**Supplied information**
------------------------

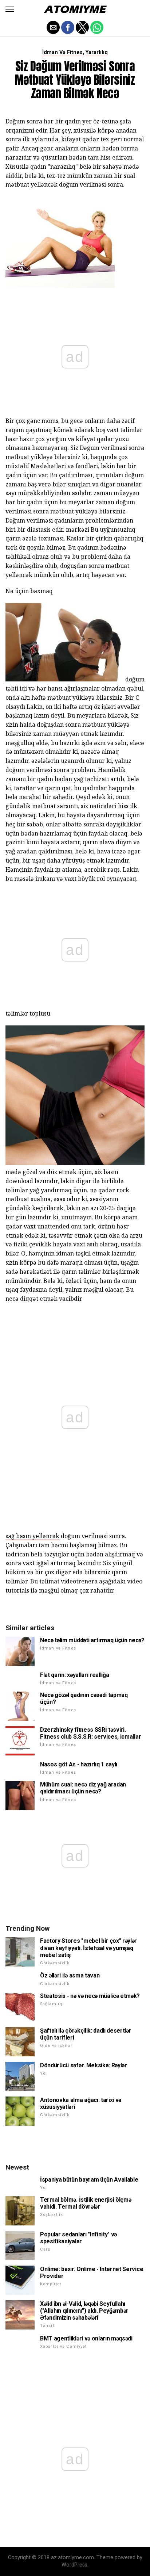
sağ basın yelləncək (32, 1536)
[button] (9, 9)
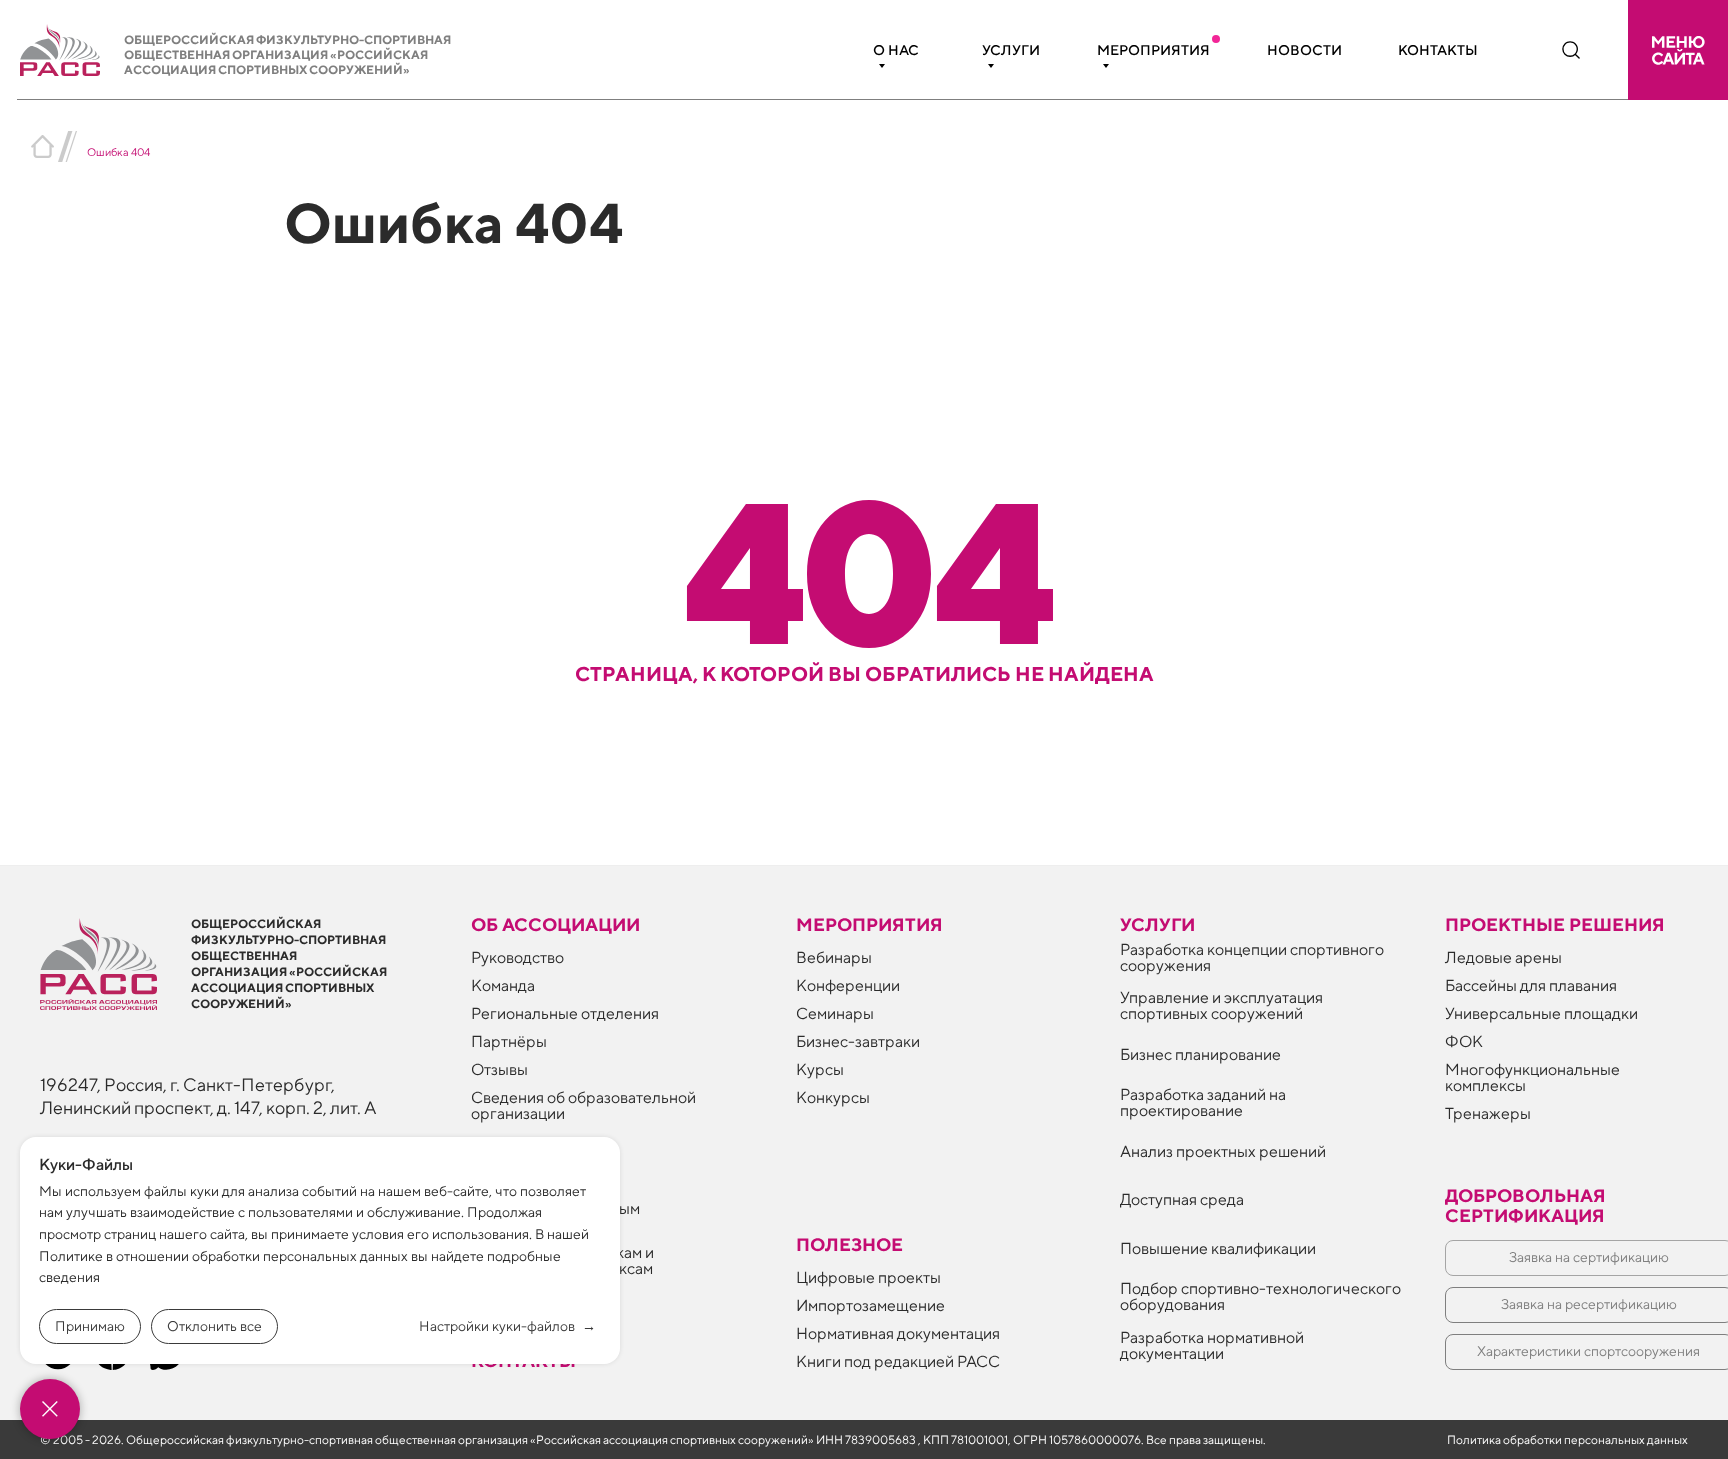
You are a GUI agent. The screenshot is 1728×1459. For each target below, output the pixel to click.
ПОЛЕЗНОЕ (849, 1244)
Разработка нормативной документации (1212, 1345)
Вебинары (834, 957)
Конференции (848, 985)
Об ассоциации (555, 924)
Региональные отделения (565, 1013)
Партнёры (509, 1041)
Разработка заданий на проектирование (1203, 1102)
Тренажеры (1488, 1113)
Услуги (1011, 50)
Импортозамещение (870, 1305)
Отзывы (499, 1069)
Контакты (1438, 50)
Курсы (820, 1069)
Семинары (835, 1013)
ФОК (1464, 1041)
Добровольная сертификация (1525, 1205)
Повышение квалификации (1218, 1248)
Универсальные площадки (1541, 1013)
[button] (1678, 50)
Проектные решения (1555, 924)
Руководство (517, 957)
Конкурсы (833, 1097)
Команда (503, 985)
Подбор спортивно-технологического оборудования (1260, 1296)
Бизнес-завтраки (858, 1041)
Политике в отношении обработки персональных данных (223, 1256)
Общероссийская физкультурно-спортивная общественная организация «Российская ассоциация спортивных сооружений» (287, 54)
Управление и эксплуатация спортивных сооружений (1221, 1005)
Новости (1304, 50)
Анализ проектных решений (1223, 1151)
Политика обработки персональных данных (1567, 1439)
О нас (896, 50)
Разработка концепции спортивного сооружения (1252, 957)
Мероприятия (1153, 50)
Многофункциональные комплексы (1532, 1077)
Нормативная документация (898, 1333)
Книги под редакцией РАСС (898, 1361)
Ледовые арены (1503, 957)
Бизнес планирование (1200, 1054)
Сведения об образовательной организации (583, 1105)
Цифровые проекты (868, 1277)
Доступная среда (1182, 1199)
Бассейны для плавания (1531, 985)
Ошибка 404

------------------------

**Work instructions**
What is needed here is an exact repetition of the listing above, pictures excluded.

**Answer to this task**
sağ basın yelləncək (32, 1536)
[button] (9, 9)
You are a GUI agent. The screenshot is 1728×1459. For each target below, output the pixel to click.
ПОЛЕЗНОЕ (849, 1244)
Разработка нормативной документации (1212, 1345)
Вебинары (834, 957)
Конференции (848, 985)
Об ассоциации (555, 924)
Региональные отделения (565, 1013)
Партнёры (509, 1041)
Разработка заданий на проектирование (1203, 1102)
Тренажеры (1488, 1113)
Услуги (1011, 50)
Импортозамещение (870, 1305)
Отзывы (499, 1069)
Контакты (1438, 50)
Курсы (820, 1069)
Семинары (835, 1013)
ФОК (1464, 1041)
Добровольная сертификация (1525, 1205)
Повышение квалификации (1218, 1248)
Универсальные площадки (1541, 1013)
[button] (1678, 50)
Проектные решения (1555, 924)
Руководство (517, 957)
Конкурсы (833, 1097)
Команда (503, 985)
Подбор спортивно-технологического оборудования (1260, 1296)
Бизнес-завтраки (858, 1041)
Политике в отношении обработки персональных данных (223, 1256)
Общероссийская физкультурно-спортивная общественная организация «Российская ассоциация спортивных сооружений» (287, 54)
Управление и эксплуатация спортивных сооружений (1221, 1005)
Новости (1304, 50)
Анализ проектных решений (1223, 1151)
Политика обработки персональных данных (1567, 1439)
О нас (896, 50)
Разработка концепции спортивного сооружения (1252, 957)
Мероприятия (1153, 50)
Многофункциональные комплексы (1532, 1077)
Нормативная документация (898, 1333)
Книги под редакцией РАСС (898, 1361)
Ледовые арены (1503, 957)
Бизнес планирование (1200, 1054)
Сведения об образовательной организации (583, 1105)
Цифровые проекты (868, 1277)
Доступная среда (1182, 1199)
Бассейны для плавания (1531, 985)
Ошибка 404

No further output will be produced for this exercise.